Vianello se encogió de hombros con elocuencia.

– Si no él, fue el otro. A fin de cuentas, viene a ser lo mismo.

– ¿También es violento el otro?

– Eso dicen, sólo que él se desahoga con su mujer y sus hijos.

Brunetti observó, al cabo de un momento:

– Lo dices como si fuera de dominio público.

– Lo es, en la Giudecca.

– ¿Y nadie dice nada?

Vianello volvió a alzar los hombros.

– Imaginan que no es asunto suyo, es su mentalidad.
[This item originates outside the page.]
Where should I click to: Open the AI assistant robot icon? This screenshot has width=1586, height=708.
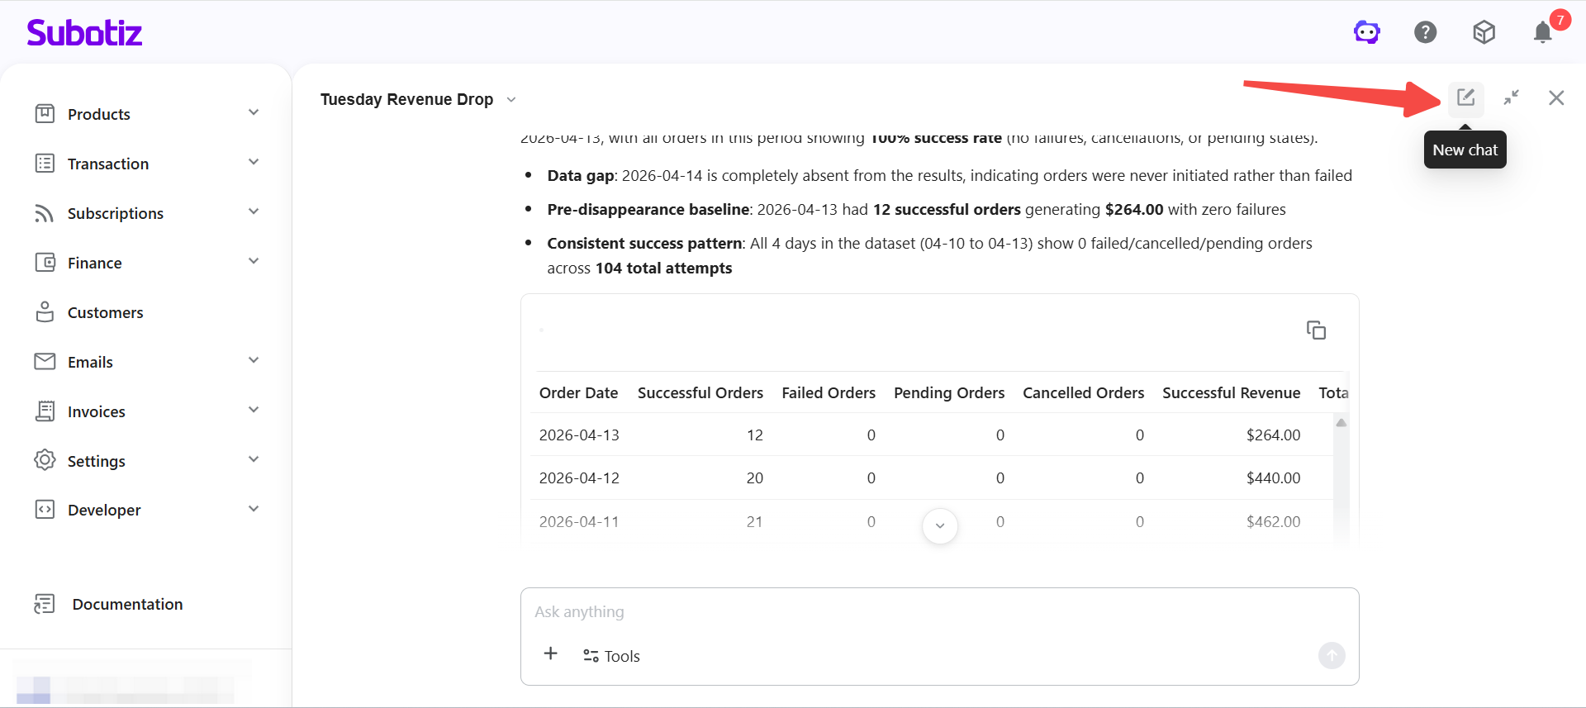pyautogui.click(x=1366, y=32)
También piensan que nosotros no podríamos hacer nada, y probablemente es la verdad. -Vianello puso una pierna encima de la otra echando el cuerpo hacia atrás-. Si yo le levantara la mano a Nadia, antes de dos segundos ella me habría clavado a la pared de la cocina con el cuchillo del pan. -Reflexionó unos instantes y agregó-: Quizá otras mujeres deberían reaccionar así.

Brunetti no deseaba seguir con el tema y preguntó:

– ¿Tienes algún favorito para propietario del cuchillo?

– Supongo que era Ruffo. Siempre llevaba uno, o eso me han dicho.